2015年1月6日火曜日

考えることの大切さ①


新年あけましておめでとうございます。本年もどうぞよろしくお願い申し上げます。
 
今年は、今までにない新しいかたちの講座「サイマス研究倶楽部」を、6年後の大学入試改革を見据えて力を入れていきたいと思っております。もちろん理科実験、ロボットプログラミングも今まで以上に充実したものへ進化させていく所存です。また、個人的には発足したばかりの「科学教育のこれからを考える会」を真剣に科学教育について語り合える場にできたらと思っています。
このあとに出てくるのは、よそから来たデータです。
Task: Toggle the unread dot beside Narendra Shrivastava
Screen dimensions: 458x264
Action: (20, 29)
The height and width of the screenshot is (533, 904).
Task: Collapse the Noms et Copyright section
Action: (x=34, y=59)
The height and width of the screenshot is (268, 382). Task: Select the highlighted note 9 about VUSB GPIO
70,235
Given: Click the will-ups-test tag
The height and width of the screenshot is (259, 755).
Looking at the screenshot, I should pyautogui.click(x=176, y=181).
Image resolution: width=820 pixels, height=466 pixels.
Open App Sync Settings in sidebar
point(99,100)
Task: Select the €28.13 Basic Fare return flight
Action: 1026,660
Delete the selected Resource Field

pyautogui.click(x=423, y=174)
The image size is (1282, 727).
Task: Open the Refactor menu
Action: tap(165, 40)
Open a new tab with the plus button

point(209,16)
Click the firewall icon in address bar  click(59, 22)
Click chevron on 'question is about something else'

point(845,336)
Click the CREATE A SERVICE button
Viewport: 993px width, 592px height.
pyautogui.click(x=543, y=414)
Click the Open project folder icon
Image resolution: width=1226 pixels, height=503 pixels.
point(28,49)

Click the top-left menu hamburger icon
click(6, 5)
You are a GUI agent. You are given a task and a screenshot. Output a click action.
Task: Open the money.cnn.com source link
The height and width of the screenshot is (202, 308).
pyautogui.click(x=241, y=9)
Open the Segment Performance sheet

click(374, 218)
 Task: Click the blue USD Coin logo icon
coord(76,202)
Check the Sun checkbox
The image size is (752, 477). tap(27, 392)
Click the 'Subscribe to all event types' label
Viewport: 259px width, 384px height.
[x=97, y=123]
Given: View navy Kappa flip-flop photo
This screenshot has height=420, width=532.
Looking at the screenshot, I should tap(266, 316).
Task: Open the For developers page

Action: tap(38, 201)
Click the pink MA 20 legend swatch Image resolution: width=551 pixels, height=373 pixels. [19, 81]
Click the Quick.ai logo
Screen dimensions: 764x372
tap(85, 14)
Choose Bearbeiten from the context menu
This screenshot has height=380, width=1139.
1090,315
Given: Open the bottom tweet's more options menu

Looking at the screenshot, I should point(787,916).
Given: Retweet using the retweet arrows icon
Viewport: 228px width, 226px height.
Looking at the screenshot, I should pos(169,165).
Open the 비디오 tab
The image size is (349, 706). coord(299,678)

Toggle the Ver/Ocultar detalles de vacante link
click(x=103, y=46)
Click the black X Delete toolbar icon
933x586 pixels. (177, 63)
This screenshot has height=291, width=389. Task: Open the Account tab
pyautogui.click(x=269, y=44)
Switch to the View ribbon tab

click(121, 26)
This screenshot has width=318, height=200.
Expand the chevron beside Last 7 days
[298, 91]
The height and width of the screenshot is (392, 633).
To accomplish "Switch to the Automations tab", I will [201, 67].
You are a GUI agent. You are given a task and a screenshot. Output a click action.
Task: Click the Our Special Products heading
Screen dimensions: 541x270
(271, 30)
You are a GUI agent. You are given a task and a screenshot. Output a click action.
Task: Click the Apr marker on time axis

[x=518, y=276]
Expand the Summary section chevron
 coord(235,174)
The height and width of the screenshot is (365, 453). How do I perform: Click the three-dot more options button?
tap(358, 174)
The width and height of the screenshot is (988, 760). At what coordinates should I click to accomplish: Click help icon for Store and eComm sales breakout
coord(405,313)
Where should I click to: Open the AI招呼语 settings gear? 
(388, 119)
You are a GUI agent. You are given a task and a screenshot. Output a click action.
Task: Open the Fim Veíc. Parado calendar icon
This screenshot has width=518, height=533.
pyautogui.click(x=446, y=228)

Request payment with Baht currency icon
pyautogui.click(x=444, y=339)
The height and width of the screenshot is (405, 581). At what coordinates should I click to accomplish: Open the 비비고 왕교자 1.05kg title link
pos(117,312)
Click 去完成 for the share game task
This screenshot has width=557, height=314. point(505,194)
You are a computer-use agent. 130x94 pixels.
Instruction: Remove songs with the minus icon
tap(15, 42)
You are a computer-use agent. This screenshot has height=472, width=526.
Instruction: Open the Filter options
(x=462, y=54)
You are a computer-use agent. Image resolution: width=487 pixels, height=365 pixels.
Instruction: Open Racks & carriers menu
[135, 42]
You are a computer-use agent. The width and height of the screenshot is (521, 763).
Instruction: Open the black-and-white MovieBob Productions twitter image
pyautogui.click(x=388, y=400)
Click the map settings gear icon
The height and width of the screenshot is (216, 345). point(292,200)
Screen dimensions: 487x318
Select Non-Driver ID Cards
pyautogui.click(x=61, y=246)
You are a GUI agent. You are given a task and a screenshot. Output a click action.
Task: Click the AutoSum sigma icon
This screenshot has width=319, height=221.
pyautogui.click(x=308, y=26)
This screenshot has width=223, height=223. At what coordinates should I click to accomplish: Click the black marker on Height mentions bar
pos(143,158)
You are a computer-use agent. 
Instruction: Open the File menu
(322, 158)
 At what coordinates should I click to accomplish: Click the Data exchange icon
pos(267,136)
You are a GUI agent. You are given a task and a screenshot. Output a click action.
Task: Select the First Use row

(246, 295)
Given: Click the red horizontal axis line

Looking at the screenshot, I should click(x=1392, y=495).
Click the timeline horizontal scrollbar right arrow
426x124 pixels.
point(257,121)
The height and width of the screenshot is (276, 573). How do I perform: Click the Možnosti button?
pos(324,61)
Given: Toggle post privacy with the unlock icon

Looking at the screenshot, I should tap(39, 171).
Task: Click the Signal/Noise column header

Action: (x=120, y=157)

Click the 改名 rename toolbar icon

いろいろな立場の方に参加していただきたいなあと思っております。少しでもご興味をもっていただけましたら、是非お気軽にお問い合わせください。
 

さて、2015年最初のブログでは、私どもが日ごろから謳っております「考える力」の大切さ、これがなぜ必要なのかについて私なりの考えを述べさせていただきます。


「空気感」これは最近私のなかで自然に生まれ、存在感を大きくしている言葉です。一時「KY」という言葉が流行りました。ネーミングのセンスにもそうですが、「空気読めない」ということが流行語になることに首をかしげたくなりました。最近若者、いや大人も子供も周りに同調し、自分が突出しないことにやけに気を使っているように思えます。本来空気を読むとは、優しさ、他人をおもんぱかって言動するということではなかったでしょうか?それが今、空気を読む、はその良し悪しよりも多数派に同調することになってはいないでしょうか?
 
こんな新聞記事があります。
文化人類学者の上田紀行さんが、今の若者たちについて「人間は使い捨て」「他人の苦しみより自分の保身」という考
え方に衝撃を受け、危機感を持って取り組む決意を書かれていました。自分が勤めている海外の工場の有毒な排水が原因で、下流の住民に死者も出ている。工場は隠ぺいしろと社員に命じている状況。あなたならどうしますか?と自身の教え子200人を前に質問したところ、内部告発やリークする、などの何かしらの行動を起こす人はたったの18人。180人は「何もしない」だったのです。筆者が「人が死んでいるんだよ!?」と聞き直しても顔を見合わせて「何もするわけないよな」とうなずき合っていたというのです。私自身もその記事を読んで衝撃を受けました。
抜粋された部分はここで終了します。